» **DATA FOR THE TASK**:
■ ■ ■

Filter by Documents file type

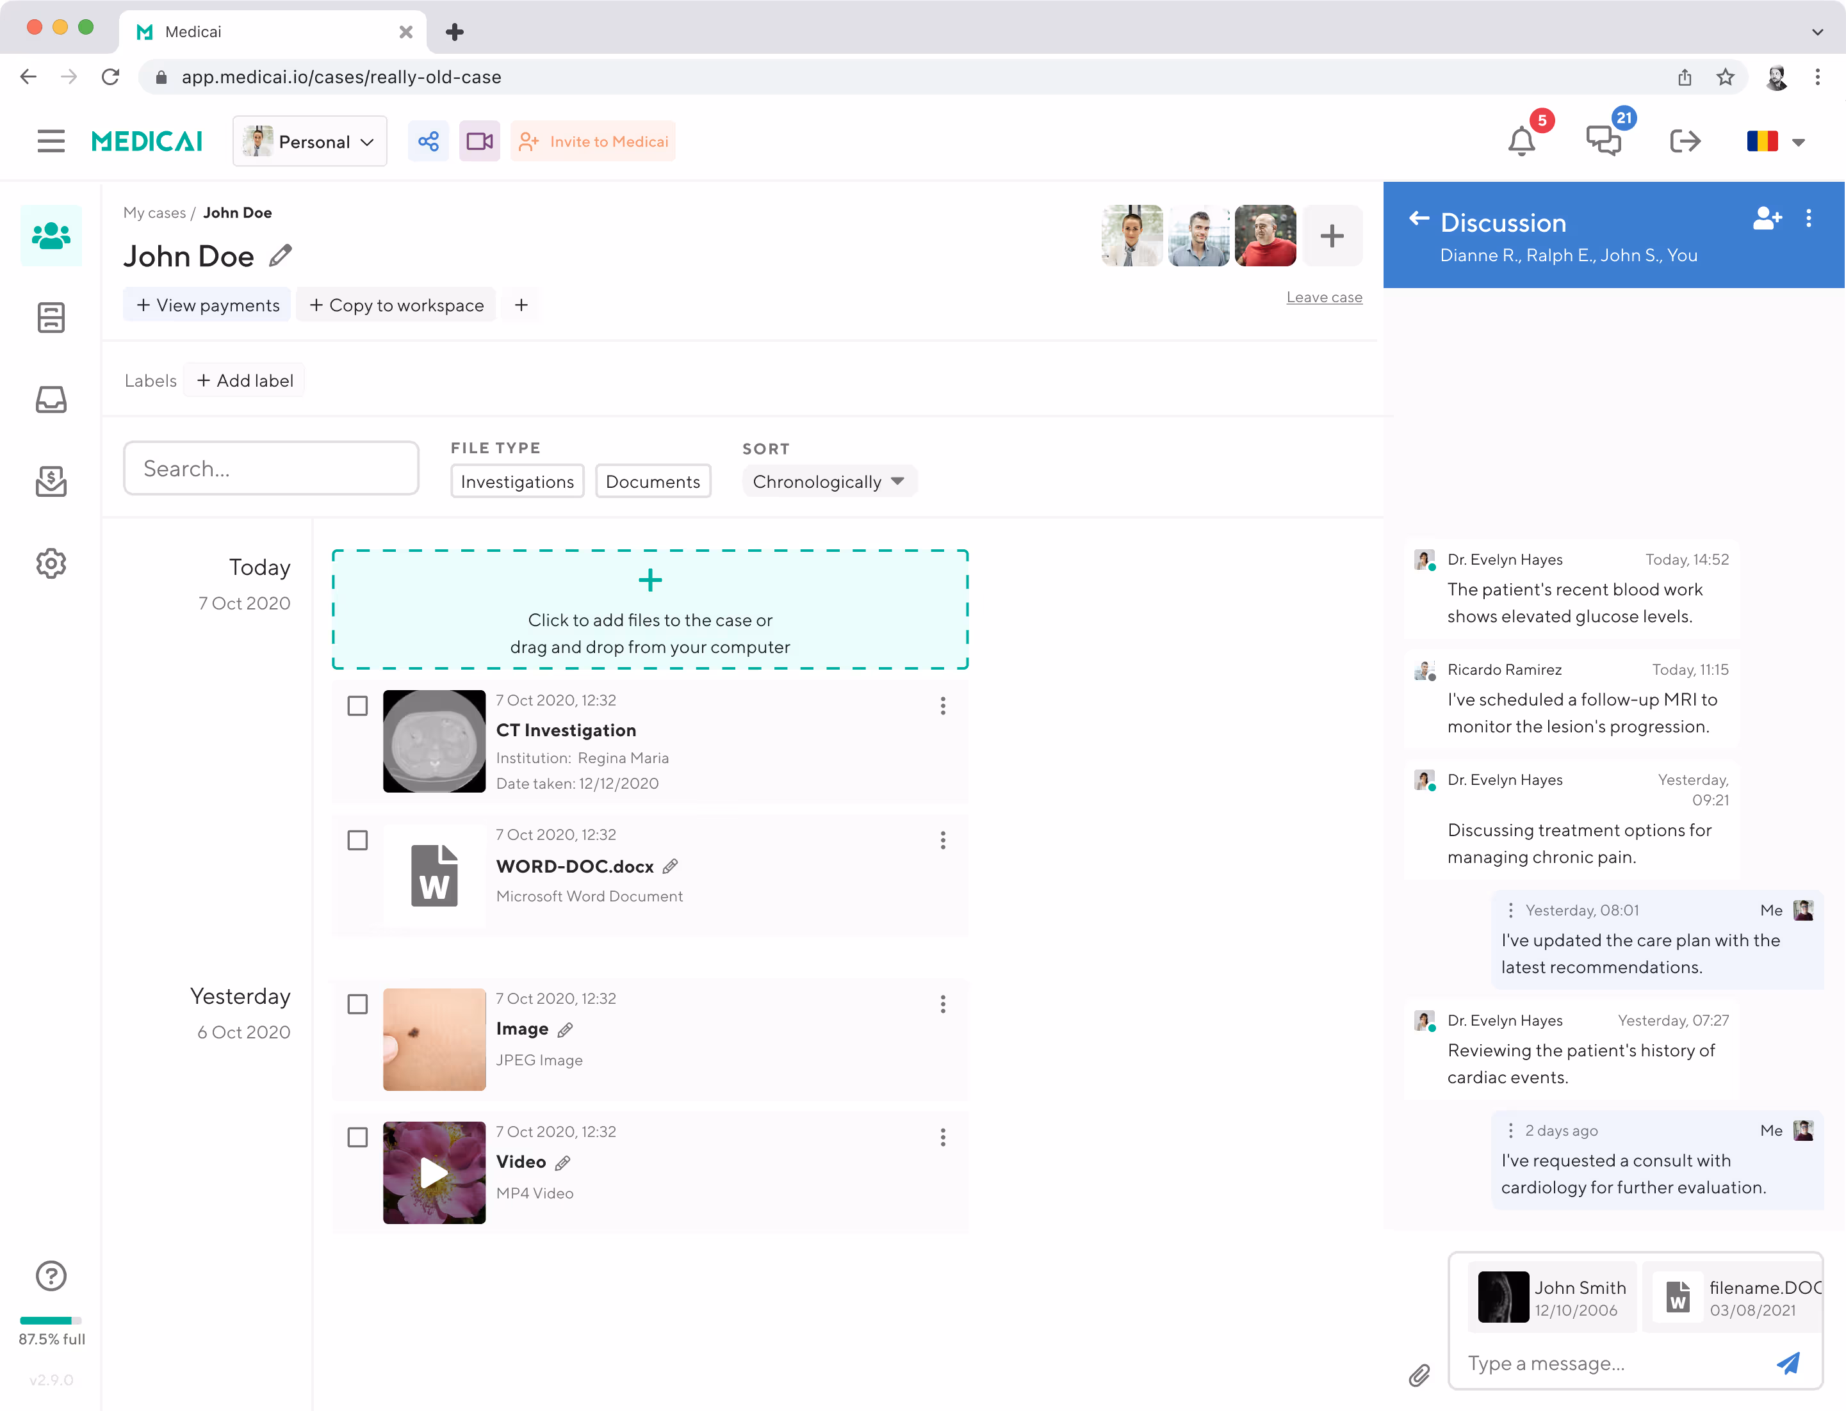tap(653, 482)
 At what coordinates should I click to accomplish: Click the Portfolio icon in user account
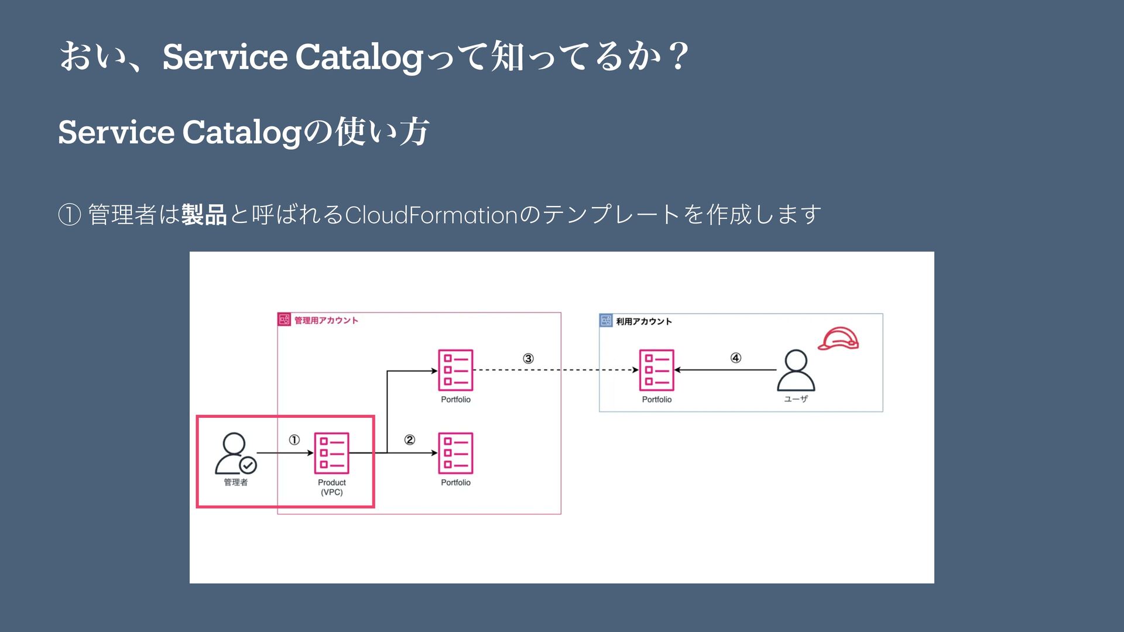click(x=656, y=370)
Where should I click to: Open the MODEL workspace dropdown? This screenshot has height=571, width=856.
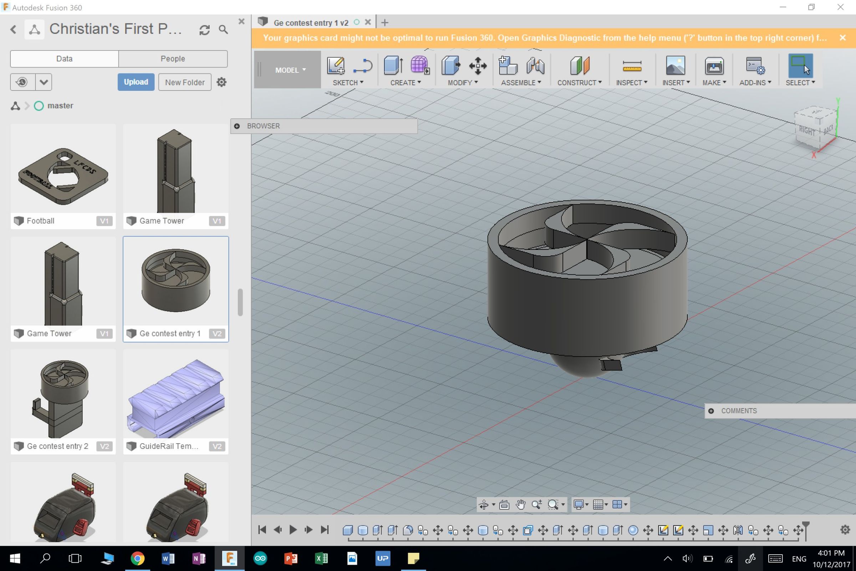coord(290,70)
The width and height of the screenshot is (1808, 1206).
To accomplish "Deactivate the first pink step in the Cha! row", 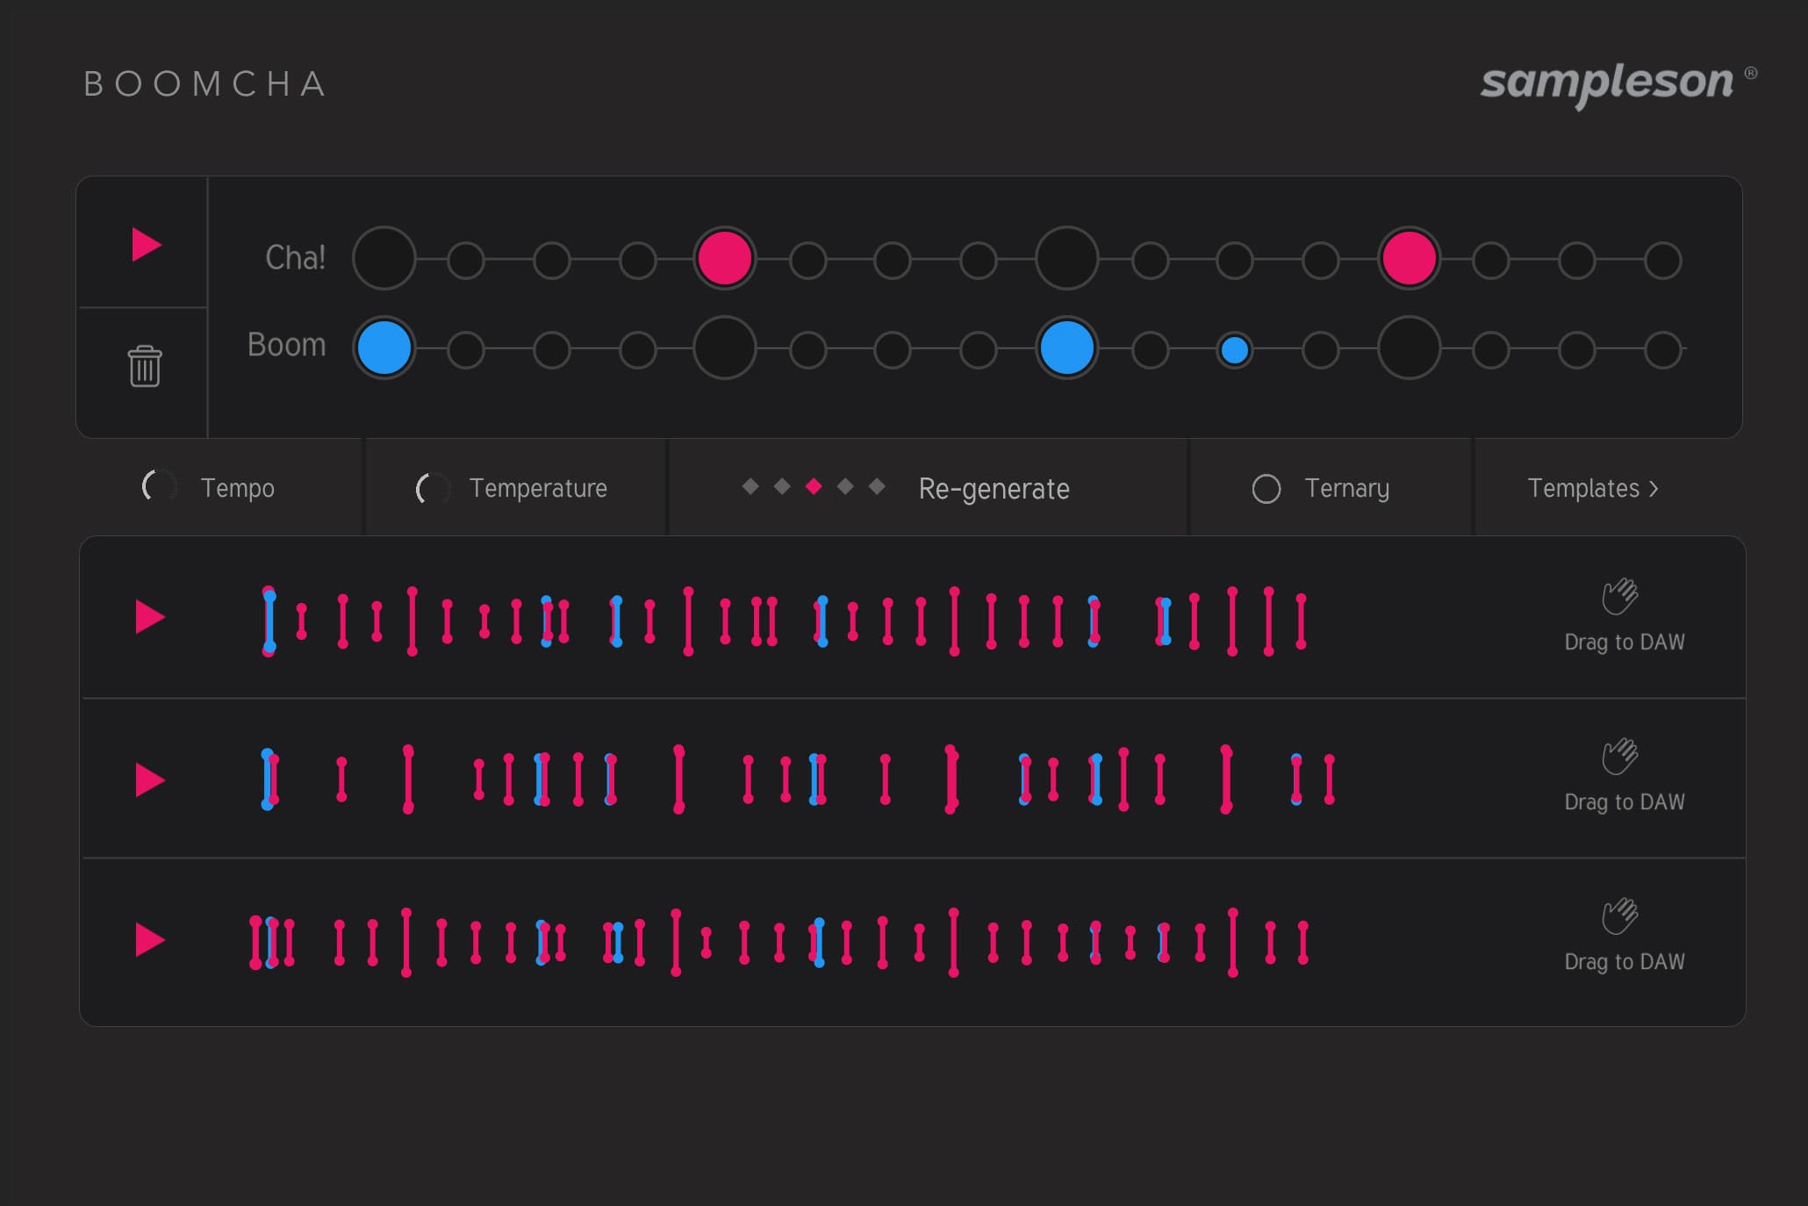I will [x=724, y=259].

■ ■ ■

Text only, no pictures: please print exactly the lines above from the line with "At what coordinates" up to and including the line with "The width and", and nothing else.

 At what coordinates should I click to accomplish: Click the Portfolio icon in user account
click(x=656, y=370)
Where should I click to: Open the MODEL workspace dropdown? This screenshot has height=571, width=856.
coord(290,70)
The width and height of the screenshot is (1808, 1206).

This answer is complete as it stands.